Auch die Beziehung zu Wladimir Klitschko, mit dem sie seit 2009 zusammen war, begann zu bröckeln. "Er wollte nicht in meiner Nähe sein. Ich wollte nicht in meiner Nähe sein. Aber mit den Opiaten und dem Alkohol habe ich alles getan, um mich für einen Moment glücklich zu fühlen. Dann ging es mir schlechter als vorher.
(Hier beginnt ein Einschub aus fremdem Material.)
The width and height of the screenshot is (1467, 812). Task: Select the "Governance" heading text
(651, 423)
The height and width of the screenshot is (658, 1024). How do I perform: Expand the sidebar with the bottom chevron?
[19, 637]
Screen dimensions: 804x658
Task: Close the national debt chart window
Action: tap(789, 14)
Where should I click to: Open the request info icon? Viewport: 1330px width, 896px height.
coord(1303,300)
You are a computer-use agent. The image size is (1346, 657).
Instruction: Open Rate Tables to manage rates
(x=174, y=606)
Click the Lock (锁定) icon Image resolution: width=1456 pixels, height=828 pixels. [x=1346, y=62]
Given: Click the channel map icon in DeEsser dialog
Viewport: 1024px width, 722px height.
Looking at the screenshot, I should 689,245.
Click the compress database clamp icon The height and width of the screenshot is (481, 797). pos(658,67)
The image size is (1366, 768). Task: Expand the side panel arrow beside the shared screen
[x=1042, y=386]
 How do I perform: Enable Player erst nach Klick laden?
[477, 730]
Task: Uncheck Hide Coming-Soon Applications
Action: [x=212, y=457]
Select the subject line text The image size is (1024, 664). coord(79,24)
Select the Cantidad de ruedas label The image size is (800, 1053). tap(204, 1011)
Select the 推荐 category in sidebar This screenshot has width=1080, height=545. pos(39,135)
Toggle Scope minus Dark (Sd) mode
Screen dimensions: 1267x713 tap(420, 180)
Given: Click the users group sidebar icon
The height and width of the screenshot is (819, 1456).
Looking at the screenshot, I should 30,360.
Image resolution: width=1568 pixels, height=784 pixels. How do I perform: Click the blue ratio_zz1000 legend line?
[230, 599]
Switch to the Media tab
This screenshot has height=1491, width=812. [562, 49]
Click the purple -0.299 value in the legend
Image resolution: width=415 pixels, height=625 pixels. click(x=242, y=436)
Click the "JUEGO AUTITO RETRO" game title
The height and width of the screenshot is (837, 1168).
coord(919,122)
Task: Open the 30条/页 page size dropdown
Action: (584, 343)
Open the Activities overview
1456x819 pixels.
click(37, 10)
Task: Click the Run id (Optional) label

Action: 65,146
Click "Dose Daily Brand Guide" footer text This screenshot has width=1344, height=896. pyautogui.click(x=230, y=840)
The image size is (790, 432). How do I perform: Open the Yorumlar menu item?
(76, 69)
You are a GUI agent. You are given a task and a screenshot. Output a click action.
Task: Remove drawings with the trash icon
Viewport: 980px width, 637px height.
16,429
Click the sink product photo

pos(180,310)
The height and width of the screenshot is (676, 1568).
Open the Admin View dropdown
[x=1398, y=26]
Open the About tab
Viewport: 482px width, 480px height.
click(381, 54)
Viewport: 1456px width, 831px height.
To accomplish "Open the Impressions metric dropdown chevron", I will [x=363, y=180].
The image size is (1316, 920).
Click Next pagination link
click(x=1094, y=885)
Ich befand mich in einem Kreislauf der Selbstzerstörung." Nach der Trennung 2011 blieb Kaya zunächst bei der Mutter. 2018 schickte diese sie zu ihrem Vater in die Ukraine: "Es war das Schwerste, was ich je tun musste", sagt Panettiere: "Aber ich wollte ihr eine gute Mutter sein - und manchmal bedeutet das, sie gehen zu lassen."

Nachdem sie mit Gelbsucht ins Krankenhaus eingeliefert wurde, begann Panettiere eine Reha, die ihr letztlich half, die Sucht zu überwinden: "Es ist eine tägliche Entscheidung, und ich muss mich ständig selbst überprüfen", sagt sie heute. "Aber ich bin einfach so dankbar, wieder Teil dieser Welt zu sein, und ich werde es nie wieder als selbstverständlich ansehen."